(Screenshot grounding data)
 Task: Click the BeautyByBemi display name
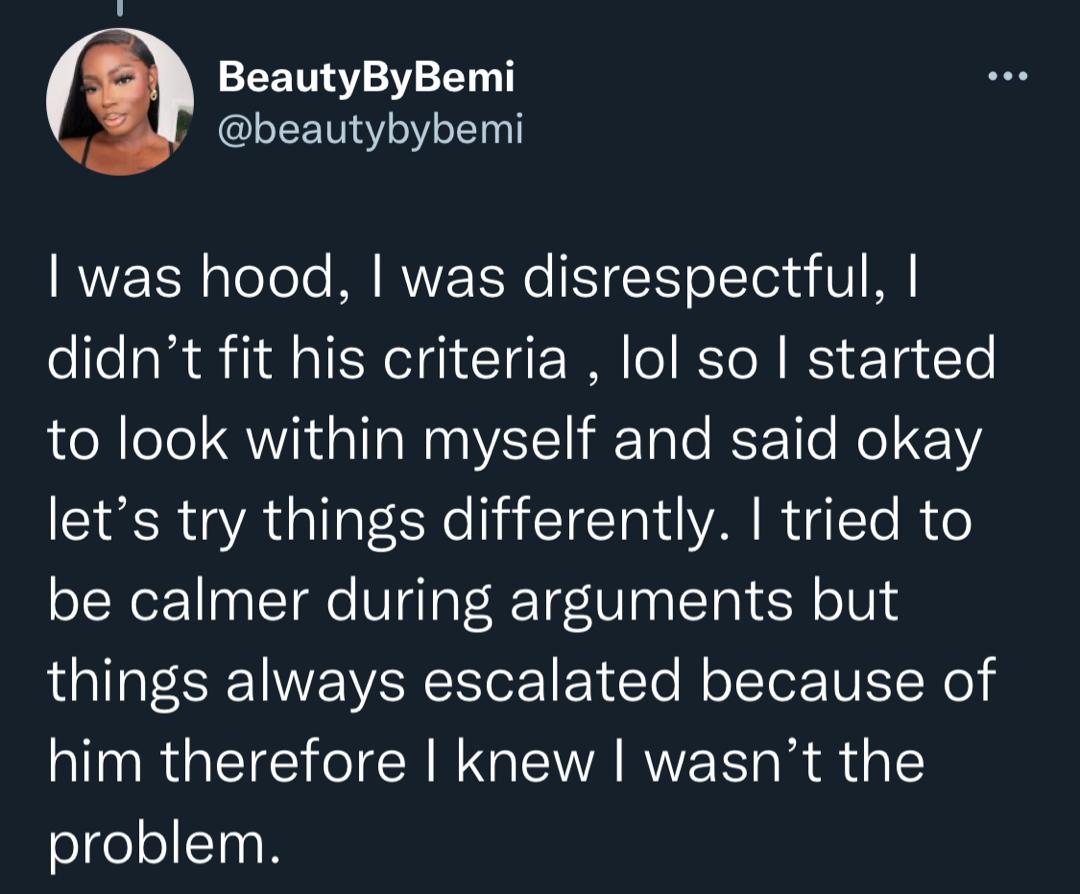[x=366, y=76]
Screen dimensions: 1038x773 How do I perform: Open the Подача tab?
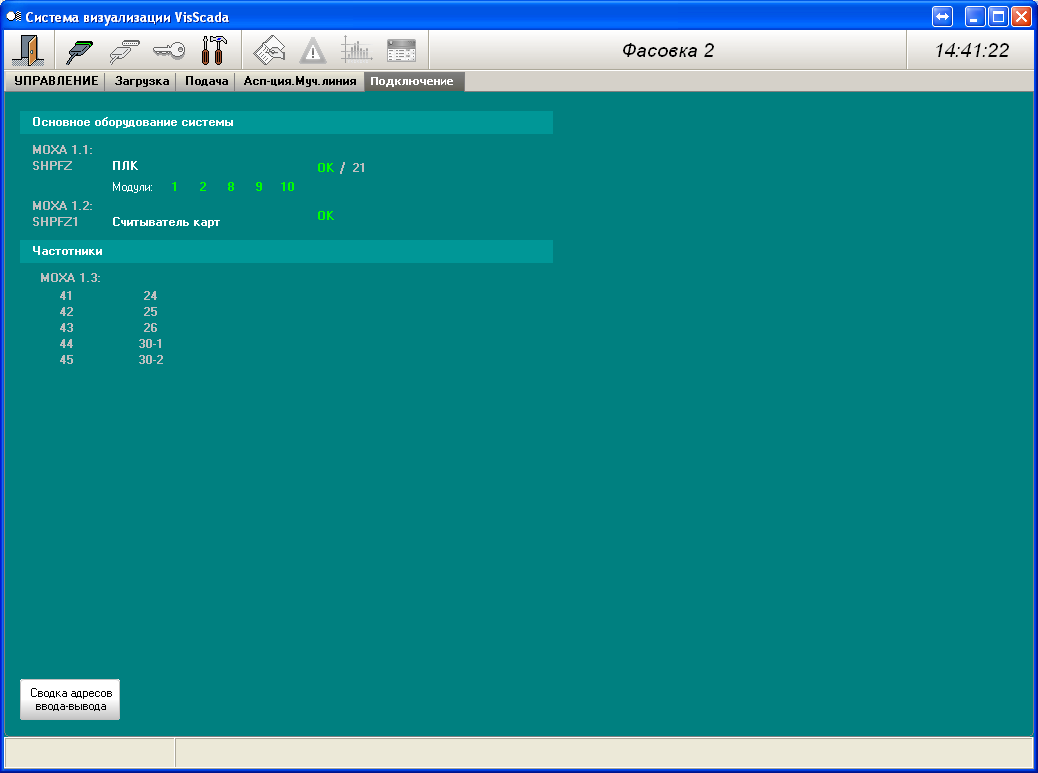(x=206, y=81)
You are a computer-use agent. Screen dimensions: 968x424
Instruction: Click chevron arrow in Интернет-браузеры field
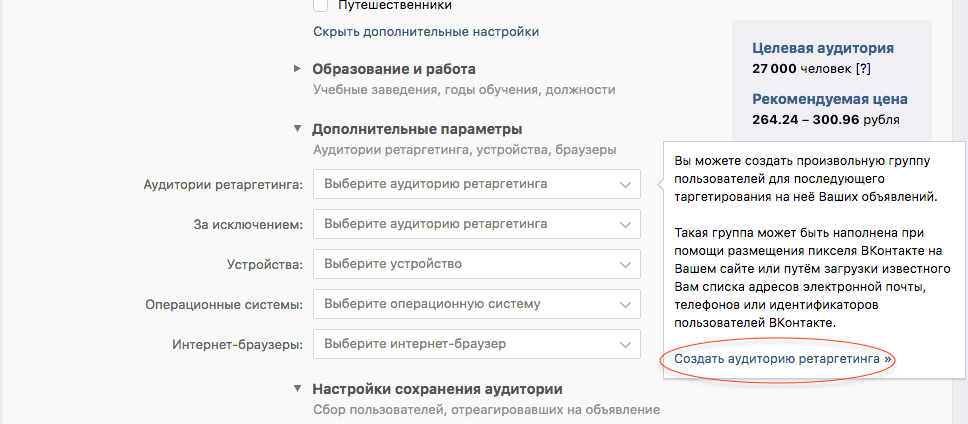625,345
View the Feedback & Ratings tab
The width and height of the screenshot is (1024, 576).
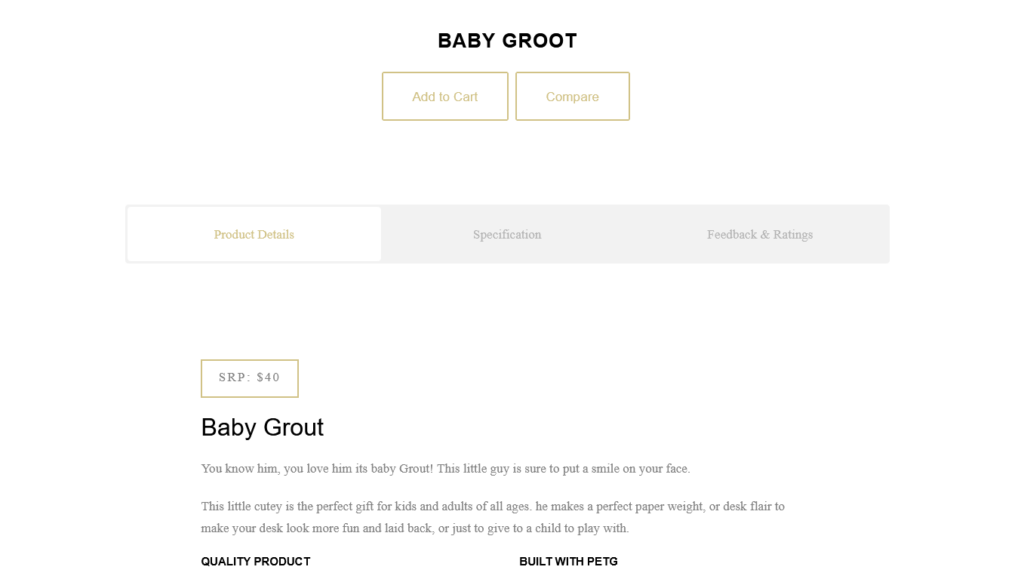click(760, 234)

*Exercise details:* All the lines above are to be reproduced exactly, except the pictures.

*Answer area:*
 Task: Click the BeautyByBemi display name
[x=366, y=76]
Screen dimensions: 1038x773 How do I perform: Open the Подача tab?
(x=206, y=81)
You are a computer-use agent. Screen dimensions: 968x424
Instruction: Click chevron arrow in Интернет-браузеры field
625,345
View the Feedback & Ratings tab
The width and height of the screenshot is (1024, 576).
click(760, 234)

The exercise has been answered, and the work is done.